In a new study, which was published in the journal Nature Geoscience on Nov. 10, Andrew Thompson, assistant professor of environmental science and engineering at the California Institute of Technology, and colleagues used yellow robot ocean gliders measuring about six feet long to gauge the salinity, temperature and oxygen levels of the depths of the Weddell Sea in West Antarctica.
Compared with large ships, the gliders, which were remotely controlled, are small and energy-efficient so they can sample the waters for longer periods of time and allow researchers to identify ocean features that could not have been feasible to study using other means.
Thompson said that changes that occur in the Polar Regions tend to amplify posing problems to researchers who want to conduct observations in the area.
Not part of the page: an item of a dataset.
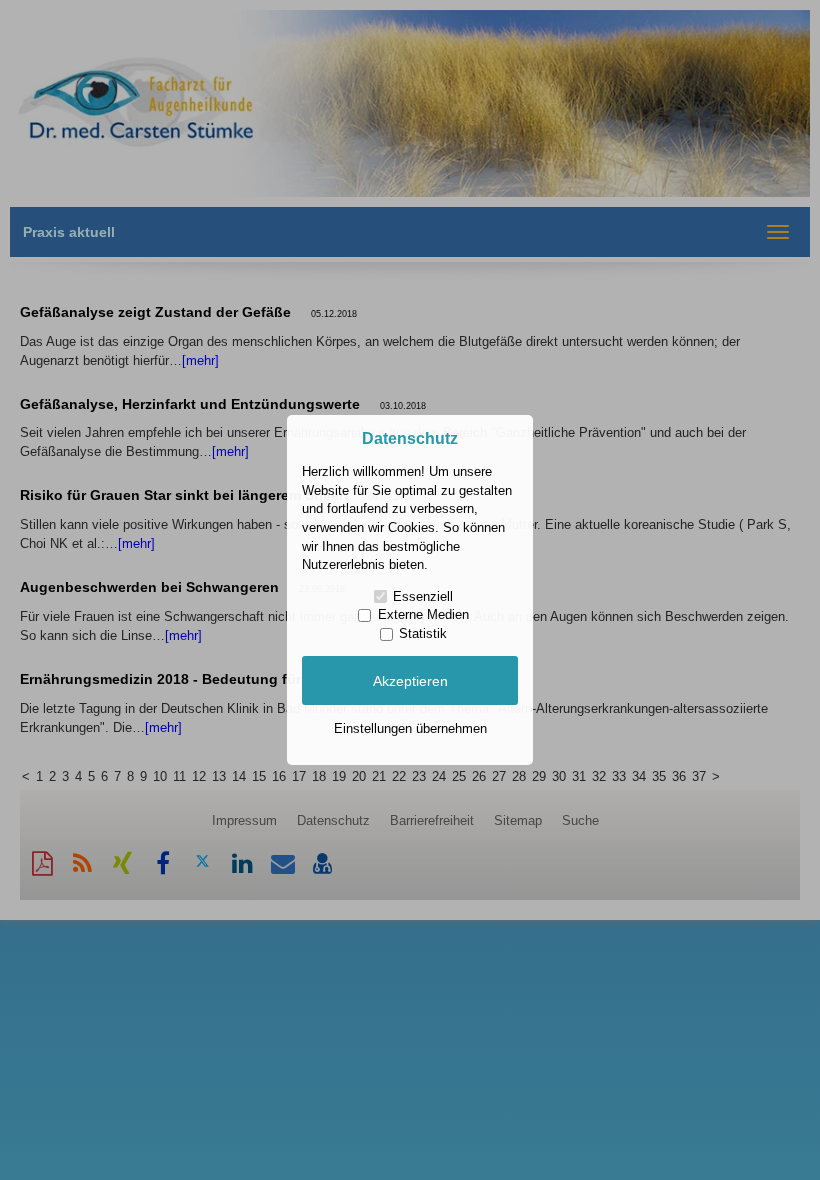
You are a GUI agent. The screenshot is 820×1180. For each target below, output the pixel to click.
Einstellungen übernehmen (410, 728)
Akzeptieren (410, 681)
"One of the challenges of using ship-based oceanography is that it's difficult to stay out for long periods of time. Life gets in the way, sometimes," Thompson said.
The robots send data through satellite mobile phone technology when they surface every few hour hours, allowing the researchers to immediately access the information that the gliders have gathered. Each of the gliders places a satellite "call" home about five or six times a day.
The measurements reveal that the warm salty water that reaches the Antarctic continental shelf and which contributes to the melting of the coastal ice, is transported by eddies, swirling underwater storms produced by the currents of the ocean.
"Eddies are instabilities that are caused by ocean currents, and we often compare their effect on the ocean to putting a spoon in your coffee," Thompson said. "If you pour milk in your coffee and then you stir it with a spoon, the spoon enhances your ability to mix the milk into the coffee and that is what these eddies do. They are very good at mixing heat and other properties."
The eddies seem to spin towards the ice sheet carrying warm water and because they occur beneath the ocean surface, the warmest layer of the ocean is the middle layer which appears to be transporting heat and thawing the ice sheets.
"We show that the eddy transport and the surface wind-driven transport make comparable contributions to the total overturning circulation," the researchers wrote. "Eddy-induced transport is concentrated in the warm, intermediate layers away from frictional boundaries.